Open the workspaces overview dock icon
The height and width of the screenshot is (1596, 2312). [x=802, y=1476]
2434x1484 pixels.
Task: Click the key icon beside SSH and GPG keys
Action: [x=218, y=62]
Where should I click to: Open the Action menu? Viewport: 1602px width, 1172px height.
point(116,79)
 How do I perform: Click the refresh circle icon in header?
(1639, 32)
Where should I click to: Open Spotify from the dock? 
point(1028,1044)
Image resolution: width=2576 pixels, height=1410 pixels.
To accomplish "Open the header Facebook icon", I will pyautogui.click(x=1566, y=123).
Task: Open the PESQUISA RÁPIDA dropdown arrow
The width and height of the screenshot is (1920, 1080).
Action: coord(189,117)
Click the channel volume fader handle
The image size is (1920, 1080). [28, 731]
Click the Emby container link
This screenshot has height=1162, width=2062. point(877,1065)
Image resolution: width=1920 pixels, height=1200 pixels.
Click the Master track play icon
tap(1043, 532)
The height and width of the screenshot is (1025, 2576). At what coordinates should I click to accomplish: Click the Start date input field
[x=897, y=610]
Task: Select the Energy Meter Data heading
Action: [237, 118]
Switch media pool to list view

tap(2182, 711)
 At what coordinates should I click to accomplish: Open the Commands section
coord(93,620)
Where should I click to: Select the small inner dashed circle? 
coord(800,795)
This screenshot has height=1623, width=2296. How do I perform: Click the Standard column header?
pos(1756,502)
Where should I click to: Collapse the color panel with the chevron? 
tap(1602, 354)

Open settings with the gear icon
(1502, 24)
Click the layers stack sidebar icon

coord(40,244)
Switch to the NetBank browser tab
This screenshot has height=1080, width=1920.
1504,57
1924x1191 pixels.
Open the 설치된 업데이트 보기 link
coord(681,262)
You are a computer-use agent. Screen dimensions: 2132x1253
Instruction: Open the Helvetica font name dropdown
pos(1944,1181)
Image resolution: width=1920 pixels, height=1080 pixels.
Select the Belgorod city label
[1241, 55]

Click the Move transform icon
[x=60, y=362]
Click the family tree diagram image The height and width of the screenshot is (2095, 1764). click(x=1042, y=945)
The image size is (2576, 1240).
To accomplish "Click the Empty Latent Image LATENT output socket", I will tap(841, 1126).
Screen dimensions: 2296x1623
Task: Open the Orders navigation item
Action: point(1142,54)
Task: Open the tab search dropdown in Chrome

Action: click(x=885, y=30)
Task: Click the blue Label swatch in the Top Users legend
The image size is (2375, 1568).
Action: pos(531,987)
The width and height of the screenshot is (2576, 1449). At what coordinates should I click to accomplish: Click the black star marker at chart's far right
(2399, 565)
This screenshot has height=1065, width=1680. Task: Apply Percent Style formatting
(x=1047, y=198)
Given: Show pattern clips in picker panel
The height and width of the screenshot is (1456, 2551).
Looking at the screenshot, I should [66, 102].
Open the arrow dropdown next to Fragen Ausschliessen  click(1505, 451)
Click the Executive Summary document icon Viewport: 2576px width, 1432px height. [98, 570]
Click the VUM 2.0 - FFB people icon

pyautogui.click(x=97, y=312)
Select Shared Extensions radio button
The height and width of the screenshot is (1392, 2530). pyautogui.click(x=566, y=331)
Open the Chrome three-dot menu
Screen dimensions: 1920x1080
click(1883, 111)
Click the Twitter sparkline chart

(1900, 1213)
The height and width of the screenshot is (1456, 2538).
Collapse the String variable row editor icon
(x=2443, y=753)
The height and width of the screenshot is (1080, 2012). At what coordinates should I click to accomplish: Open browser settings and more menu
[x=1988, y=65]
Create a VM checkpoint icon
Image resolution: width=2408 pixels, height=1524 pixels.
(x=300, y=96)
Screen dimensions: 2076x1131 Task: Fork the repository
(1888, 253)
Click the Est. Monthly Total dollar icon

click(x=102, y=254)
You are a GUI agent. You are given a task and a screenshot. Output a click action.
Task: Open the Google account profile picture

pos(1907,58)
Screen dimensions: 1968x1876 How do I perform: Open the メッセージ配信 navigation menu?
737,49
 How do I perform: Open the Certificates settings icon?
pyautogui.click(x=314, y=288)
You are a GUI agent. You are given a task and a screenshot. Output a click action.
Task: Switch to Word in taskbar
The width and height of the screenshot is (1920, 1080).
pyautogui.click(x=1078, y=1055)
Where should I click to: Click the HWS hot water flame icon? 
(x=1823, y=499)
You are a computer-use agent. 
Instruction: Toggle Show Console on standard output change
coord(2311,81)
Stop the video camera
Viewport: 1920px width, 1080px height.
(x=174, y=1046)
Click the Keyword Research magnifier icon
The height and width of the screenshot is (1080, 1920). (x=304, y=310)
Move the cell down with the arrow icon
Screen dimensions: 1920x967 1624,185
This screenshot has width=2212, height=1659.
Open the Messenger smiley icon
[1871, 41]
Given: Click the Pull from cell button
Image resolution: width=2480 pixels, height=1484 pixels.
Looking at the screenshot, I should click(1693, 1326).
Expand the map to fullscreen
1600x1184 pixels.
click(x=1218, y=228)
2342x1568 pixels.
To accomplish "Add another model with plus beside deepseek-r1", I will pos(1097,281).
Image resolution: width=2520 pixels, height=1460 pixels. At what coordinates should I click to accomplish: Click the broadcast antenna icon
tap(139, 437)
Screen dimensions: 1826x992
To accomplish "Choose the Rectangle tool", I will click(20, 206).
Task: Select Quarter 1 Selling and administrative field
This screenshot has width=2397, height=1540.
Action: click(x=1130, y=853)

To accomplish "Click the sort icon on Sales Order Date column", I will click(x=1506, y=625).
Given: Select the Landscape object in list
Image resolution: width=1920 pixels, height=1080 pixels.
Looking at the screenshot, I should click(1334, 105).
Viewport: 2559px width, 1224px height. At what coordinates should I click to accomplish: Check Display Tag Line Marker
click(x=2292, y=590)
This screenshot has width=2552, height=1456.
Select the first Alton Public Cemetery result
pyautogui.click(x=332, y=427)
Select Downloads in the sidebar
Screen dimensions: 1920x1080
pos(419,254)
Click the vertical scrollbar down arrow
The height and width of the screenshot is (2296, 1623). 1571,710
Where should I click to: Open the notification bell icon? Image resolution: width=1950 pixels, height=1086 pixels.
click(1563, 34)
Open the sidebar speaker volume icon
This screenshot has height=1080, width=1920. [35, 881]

----

_Work to be completed_
Using the listing above, print every entry verbatim.

_Written solution_
Open the workspaces overview dock icon
The height and width of the screenshot is (1596, 2312). [x=802, y=1476]
2434x1484 pixels.
Task: Click the key icon beside SSH and GPG keys
Action: [x=218, y=62]
Where should I click to: Open the Action menu? Viewport: 1602px width, 1172px height.
point(116,79)
 How do I perform: Click the refresh circle icon in header?
(1639, 32)
Where should I click to: Open Spotify from the dock? 
point(1028,1044)
Image resolution: width=2576 pixels, height=1410 pixels.
To accomplish "Open the header Facebook icon", I will pyautogui.click(x=1566, y=123).
Task: Open the PESQUISA RÁPIDA dropdown arrow
The width and height of the screenshot is (1920, 1080).
Action: coord(189,117)
Click the channel volume fader handle
The image size is (1920, 1080). [28, 731]
Click the Emby container link
This screenshot has height=1162, width=2062. point(877,1065)
Image resolution: width=1920 pixels, height=1200 pixels.
Click the Master track play icon
tap(1043, 532)
The height and width of the screenshot is (1025, 2576). At what coordinates should I click to accomplish: Click the Start date input field
[x=897, y=610]
Task: Select the Energy Meter Data heading
Action: [237, 118]
Switch media pool to list view

tap(2182, 711)
 At what coordinates should I click to accomplish: Open the Commands section
coord(93,620)
Where should I click to: Select the small inner dashed circle? 
coord(800,795)
This screenshot has height=1623, width=2296. How do I perform: Click the Standard column header?
pos(1756,502)
Where should I click to: Collapse the color panel with the chevron? 
tap(1602, 354)

Open settings with the gear icon
(1502, 24)
Click the layers stack sidebar icon

coord(40,244)
Switch to the NetBank browser tab
This screenshot has height=1080, width=1920.
1504,57
1924x1191 pixels.
Open the 설치된 업데이트 보기 link
coord(681,262)
You are a computer-use agent. Screen dimensions: 2132x1253
Instruction: Open the Helvetica font name dropdown
pos(1944,1181)
Image resolution: width=1920 pixels, height=1080 pixels.
Select the Belgorod city label
[1241, 55]

Click the Move transform icon
[x=60, y=362]
Click the family tree diagram image The height and width of the screenshot is (2095, 1764). click(x=1042, y=945)
The image size is (2576, 1240).
To accomplish "Click the Empty Latent Image LATENT output socket", I will tap(841, 1126).
Screen dimensions: 2296x1623
Task: Open the Orders navigation item
Action: point(1142,54)
Task: Open the tab search dropdown in Chrome

Action: click(x=885, y=30)
Task: Click the blue Label swatch in the Top Users legend
The image size is (2375, 1568).
Action: pos(531,987)
The width and height of the screenshot is (2576, 1449). At what coordinates should I click to accomplish: Click the black star marker at chart's far right
(2399, 565)
This screenshot has height=1065, width=1680. Task: Apply Percent Style formatting
(x=1047, y=198)
Given: Show pattern clips in picker panel
The height and width of the screenshot is (1456, 2551).
Looking at the screenshot, I should [66, 102].
Open the arrow dropdown next to Fragen Ausschliessen  click(1505, 451)
Click the Executive Summary document icon Viewport: 2576px width, 1432px height. [98, 570]
Click the VUM 2.0 - FFB people icon

pyautogui.click(x=97, y=312)
Select Shared Extensions radio button
The height and width of the screenshot is (1392, 2530). pyautogui.click(x=566, y=331)
Open the Chrome three-dot menu
Screen dimensions: 1920x1080
click(1883, 111)
Click the Twitter sparkline chart

(1900, 1213)
The height and width of the screenshot is (1456, 2538).
Collapse the String variable row editor icon
(x=2443, y=753)
The height and width of the screenshot is (1080, 2012). At what coordinates should I click to accomplish: Open browser settings and more menu
[x=1988, y=65]
Create a VM checkpoint icon
Image resolution: width=2408 pixels, height=1524 pixels.
(x=300, y=96)
Screen dimensions: 2076x1131 Task: Fork the repository
(1888, 253)
Click the Est. Monthly Total dollar icon

click(x=102, y=254)
You are a GUI agent. You are given a task and a screenshot. Output a click action.
Task: Open the Google account profile picture

pos(1907,58)
Screen dimensions: 1968x1876 How do I perform: Open the メッセージ配信 navigation menu?
737,49
 How do I perform: Open the Certificates settings icon?
pyautogui.click(x=314, y=288)
You are a GUI agent. You are given a task and a screenshot. Output a click action.
Task: Switch to Word in taskbar
The width and height of the screenshot is (1920, 1080).
pyautogui.click(x=1078, y=1055)
Where should I click to: Click the HWS hot water flame icon? 
(x=1823, y=499)
You are a computer-use agent. 
Instruction: Toggle Show Console on standard output change
coord(2311,81)
Stop the video camera
Viewport: 1920px width, 1080px height.
(x=174, y=1046)
Click the Keyword Research magnifier icon
The height and width of the screenshot is (1080, 1920). (x=304, y=310)
Move the cell down with the arrow icon
Screen dimensions: 1920x967 1624,185
This screenshot has width=2212, height=1659.
Open the Messenger smiley icon
[1871, 41]
Given: Click the Pull from cell button
Image resolution: width=2480 pixels, height=1484 pixels.
Looking at the screenshot, I should click(1693, 1326).
Expand the map to fullscreen
1600x1184 pixels.
click(x=1218, y=228)
2342x1568 pixels.
To accomplish "Add another model with plus beside deepseek-r1", I will pos(1097,281).
Image resolution: width=2520 pixels, height=1460 pixels. At what coordinates should I click to accomplish: Click the broadcast antenna icon
tap(139, 437)
Screen dimensions: 1826x992
To accomplish "Choose the Rectangle tool", I will click(20, 206).
Task: Select Quarter 1 Selling and administrative field
This screenshot has width=2397, height=1540.
Action: click(x=1130, y=853)

To accomplish "Click the sort icon on Sales Order Date column", I will click(x=1506, y=625).
Given: Select the Landscape object in list
Image resolution: width=1920 pixels, height=1080 pixels.
Looking at the screenshot, I should click(1334, 105).
Viewport: 2559px width, 1224px height. At what coordinates should I click to accomplish: Check Display Tag Line Marker
click(x=2292, y=590)
This screenshot has width=2552, height=1456.
Select the first Alton Public Cemetery result
pyautogui.click(x=332, y=427)
Select Downloads in the sidebar
Screen dimensions: 1920x1080
pos(419,254)
Click the vertical scrollbar down arrow
The height and width of the screenshot is (2296, 1623). 1571,710
Where should I click to: Open the notification bell icon? Image resolution: width=1950 pixels, height=1086 pixels.
click(1563, 34)
Open the sidebar speaker volume icon
This screenshot has height=1080, width=1920. [35, 881]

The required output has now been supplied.